World Liberty Financial (WLFI) a généré au moins 1,4 milliard de dollars pour les familles Trump et Witkoff depuis novembre 2024, dépassant de loin les liquidités générées par l'empire immobilier de Donald Trump sur une période de huit ans.
Selon le Wall Street Journal, la famille Trump a reçu au moins 1,2 milliard de dollars en espèces en environ 16 mois, ainsi que 2,25 milliards de dollars supplémentaires en gains crypto non réalisés.
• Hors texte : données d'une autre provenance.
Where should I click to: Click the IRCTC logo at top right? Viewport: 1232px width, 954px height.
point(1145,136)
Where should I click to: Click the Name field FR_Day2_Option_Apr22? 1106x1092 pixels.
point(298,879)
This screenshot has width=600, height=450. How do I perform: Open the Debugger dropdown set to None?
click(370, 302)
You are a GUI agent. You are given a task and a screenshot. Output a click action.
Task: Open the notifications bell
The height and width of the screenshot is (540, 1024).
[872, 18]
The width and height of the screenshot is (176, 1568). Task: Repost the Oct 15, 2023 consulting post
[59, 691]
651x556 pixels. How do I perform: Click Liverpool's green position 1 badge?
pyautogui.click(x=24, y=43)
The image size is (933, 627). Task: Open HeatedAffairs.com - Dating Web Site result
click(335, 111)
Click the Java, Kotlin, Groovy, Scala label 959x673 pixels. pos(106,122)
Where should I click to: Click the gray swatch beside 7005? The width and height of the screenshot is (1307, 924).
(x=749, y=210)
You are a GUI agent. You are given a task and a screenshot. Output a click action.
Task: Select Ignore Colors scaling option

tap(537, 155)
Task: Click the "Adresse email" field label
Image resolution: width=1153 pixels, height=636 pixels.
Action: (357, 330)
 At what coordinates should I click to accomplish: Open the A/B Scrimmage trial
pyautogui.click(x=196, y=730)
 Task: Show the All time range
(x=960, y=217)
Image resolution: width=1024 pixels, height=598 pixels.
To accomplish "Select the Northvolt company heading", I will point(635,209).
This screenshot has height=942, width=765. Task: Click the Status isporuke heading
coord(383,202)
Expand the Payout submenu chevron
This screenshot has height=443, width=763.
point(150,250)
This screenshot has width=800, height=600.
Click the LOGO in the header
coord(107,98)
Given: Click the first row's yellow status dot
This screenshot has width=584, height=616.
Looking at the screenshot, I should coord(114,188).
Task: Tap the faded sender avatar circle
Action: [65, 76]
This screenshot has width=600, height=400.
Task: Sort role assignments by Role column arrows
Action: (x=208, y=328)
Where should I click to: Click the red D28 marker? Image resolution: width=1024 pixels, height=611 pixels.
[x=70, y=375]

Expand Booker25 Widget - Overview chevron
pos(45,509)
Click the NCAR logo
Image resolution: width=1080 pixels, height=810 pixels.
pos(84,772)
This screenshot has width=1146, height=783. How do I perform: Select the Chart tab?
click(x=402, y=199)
La famille Witkoff a gagné au moins 200 millions de dollars sur la même période.
Les divulgations de WLFI montrent que 75 % des ventes de tokens WLFI sont versées à une entité contrôlée par Trump, avec 12,5 % chacun attribués aux Witkoff et aux cofondateurs Zak Folkman et Chase Herro. Le président Trump détient 70 % de l'entité Trump, le reste étant détenu par les membres de sa famille.
Un catalyseur majeur a été un accord en janvier 2025 dans lequel des investisseurs soutenus par Abu Dhabi ont acquis 49 % de World Liberty pour 500 millions de dollars, versant 187 millions de dollars d'avance aux entités Trump et 31 millions de dollars aux Witkoff.
Eric Trump a finalisé l'accord juste avant l'investiture de 2025, selon le New York Times. Cela a coïncidé avec les efforts des Émirats arabes unis pour sécuriser des puces d'intelligence artificielle (IA) américaines.
L'entreprise a également généré des liquidités par le biais d'un mécanisme controversé impliquant Alt5 Sigma, une société cotée au Nasdaq dans laquelle World Liberty a acquis une participation majoritaire. Alt5 a levé 750 millions de dollars auprès d'investisseurs et a utilisé la majorité des produits pour acheter des tokens WLFI directement auprès de World Liberty à un prix majoré. Plus de 500 millions de dollars ont été versés aux entités Trump et 90 millions de dollars aux Witkoff via cette structure. Après la transaction, les actions Alt5 ont fortement chuté et les tokens WLFI ont baissé.
Séparément, Eric Trump détient une participation importante dans American Bitcoin, une autre entreprise crypto dont la valorisation a explosé puis s'est effondrée après la cotation. La Maison Blanche a nié tout conflit d'intérêts, déclarant que les entreprises opèrent de manière indépendante.